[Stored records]
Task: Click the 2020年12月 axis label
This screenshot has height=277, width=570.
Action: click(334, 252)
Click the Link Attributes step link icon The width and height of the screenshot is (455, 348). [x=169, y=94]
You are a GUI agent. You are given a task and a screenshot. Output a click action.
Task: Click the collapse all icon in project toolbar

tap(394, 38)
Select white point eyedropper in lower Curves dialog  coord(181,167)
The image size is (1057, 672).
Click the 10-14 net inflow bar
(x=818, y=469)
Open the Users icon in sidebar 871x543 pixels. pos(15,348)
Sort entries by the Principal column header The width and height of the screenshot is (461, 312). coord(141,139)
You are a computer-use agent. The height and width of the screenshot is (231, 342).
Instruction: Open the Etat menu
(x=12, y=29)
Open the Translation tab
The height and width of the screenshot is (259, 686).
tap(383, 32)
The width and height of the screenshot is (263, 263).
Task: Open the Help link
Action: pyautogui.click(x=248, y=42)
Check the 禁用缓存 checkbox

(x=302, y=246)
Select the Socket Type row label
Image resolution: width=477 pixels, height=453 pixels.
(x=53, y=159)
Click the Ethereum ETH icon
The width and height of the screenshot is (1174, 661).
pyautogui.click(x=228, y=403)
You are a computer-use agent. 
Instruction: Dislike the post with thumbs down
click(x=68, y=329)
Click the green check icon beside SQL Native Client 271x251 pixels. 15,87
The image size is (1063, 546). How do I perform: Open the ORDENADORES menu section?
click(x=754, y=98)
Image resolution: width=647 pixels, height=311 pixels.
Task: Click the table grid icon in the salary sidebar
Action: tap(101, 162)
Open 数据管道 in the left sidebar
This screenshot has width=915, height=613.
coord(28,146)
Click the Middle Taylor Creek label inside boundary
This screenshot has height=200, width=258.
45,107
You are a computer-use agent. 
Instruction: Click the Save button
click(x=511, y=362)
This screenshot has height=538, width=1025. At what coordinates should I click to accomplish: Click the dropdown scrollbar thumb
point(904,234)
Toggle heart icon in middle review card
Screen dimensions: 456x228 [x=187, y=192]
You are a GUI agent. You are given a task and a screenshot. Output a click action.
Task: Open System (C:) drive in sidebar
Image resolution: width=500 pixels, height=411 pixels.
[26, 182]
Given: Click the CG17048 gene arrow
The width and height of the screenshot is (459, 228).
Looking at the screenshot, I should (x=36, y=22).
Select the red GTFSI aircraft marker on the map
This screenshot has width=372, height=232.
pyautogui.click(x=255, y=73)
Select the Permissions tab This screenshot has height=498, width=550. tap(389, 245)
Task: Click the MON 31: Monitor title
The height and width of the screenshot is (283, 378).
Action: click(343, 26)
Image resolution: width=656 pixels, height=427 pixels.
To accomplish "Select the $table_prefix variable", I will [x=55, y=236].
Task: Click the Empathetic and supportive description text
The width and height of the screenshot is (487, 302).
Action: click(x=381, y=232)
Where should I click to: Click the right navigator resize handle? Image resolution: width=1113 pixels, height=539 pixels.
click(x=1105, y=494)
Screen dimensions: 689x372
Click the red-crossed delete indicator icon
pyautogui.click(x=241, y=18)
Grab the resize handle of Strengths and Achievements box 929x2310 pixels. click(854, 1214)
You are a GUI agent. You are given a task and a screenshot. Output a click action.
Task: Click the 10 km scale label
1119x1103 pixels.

:: Action item ::
Retype all of the records above, word for word.

:: Response below ::
Task: Click the 2020年12月 axis label
This screenshot has height=277, width=570.
Action: click(334, 252)
Click the Link Attributes step link icon The width and height of the screenshot is (455, 348). [x=169, y=94]
You are a GUI agent. You are given a task and a screenshot. Output a click action.
Task: Click the collapse all icon in project toolbar

tap(394, 38)
Select white point eyedropper in lower Curves dialog  coord(181,167)
The image size is (1057, 672).
Click the 10-14 net inflow bar
(x=818, y=469)
Open the Users icon in sidebar 871x543 pixels. pos(15,348)
Sort entries by the Principal column header The width and height of the screenshot is (461, 312). coord(141,139)
You are a computer-use agent. The height and width of the screenshot is (231, 342).
Instruction: Open the Etat menu
(x=12, y=29)
Open the Translation tab
The height and width of the screenshot is (259, 686).
tap(383, 32)
The width and height of the screenshot is (263, 263).
Task: Open the Help link
Action: pyautogui.click(x=248, y=42)
Check the 禁用缓存 checkbox

(x=302, y=246)
Select the Socket Type row label
Image resolution: width=477 pixels, height=453 pixels.
(x=53, y=159)
Click the Ethereum ETH icon
The width and height of the screenshot is (1174, 661).
pyautogui.click(x=228, y=403)
You are a computer-use agent. 
Instruction: Dislike the post with thumbs down
click(x=68, y=329)
Click the green check icon beside SQL Native Client 271x251 pixels. 15,87
The image size is (1063, 546). How do I perform: Open the ORDENADORES menu section?
click(x=754, y=98)
Image resolution: width=647 pixels, height=311 pixels.
Task: Click the table grid icon in the salary sidebar
Action: tap(101, 162)
Open 数据管道 in the left sidebar
This screenshot has width=915, height=613.
coord(28,146)
Click the Middle Taylor Creek label inside boundary
This screenshot has height=200, width=258.
45,107
You are a computer-use agent. 
Instruction: Click the Save button
click(x=511, y=362)
This screenshot has height=538, width=1025. At what coordinates should I click to accomplish: Click the dropdown scrollbar thumb
point(904,234)
Toggle heart icon in middle review card
Screen dimensions: 456x228 [x=187, y=192]
You are a GUI agent. You are given a task and a screenshot. Output a click action.
Task: Open System (C:) drive in sidebar
Image resolution: width=500 pixels, height=411 pixels.
[26, 182]
Given: Click the CG17048 gene arrow
The width and height of the screenshot is (459, 228).
Looking at the screenshot, I should (x=36, y=22).
Select the red GTFSI aircraft marker on the map
This screenshot has width=372, height=232.
pyautogui.click(x=255, y=73)
Select the Permissions tab This screenshot has height=498, width=550. tap(389, 245)
Task: Click the MON 31: Monitor title
The height and width of the screenshot is (283, 378).
Action: click(343, 26)
Image resolution: width=656 pixels, height=427 pixels.
To accomplish "Select the $table_prefix variable", I will [x=55, y=236].
Task: Click the Empathetic and supportive description text
The width and height of the screenshot is (487, 302).
Action: click(x=381, y=232)
Where should I click to: Click the right navigator resize handle? Image resolution: width=1113 pixels, height=539 pixels.
click(x=1105, y=494)
Screen dimensions: 689x372
Click the red-crossed delete indicator icon
pyautogui.click(x=241, y=18)
Grab the resize handle of Strengths and Achievements box 929x2310 pixels. click(854, 1214)
You are a GUI agent. You are given a task and a screenshot. Output a click action.
Task: Click the 10 km scale label
1119x1103 pixels.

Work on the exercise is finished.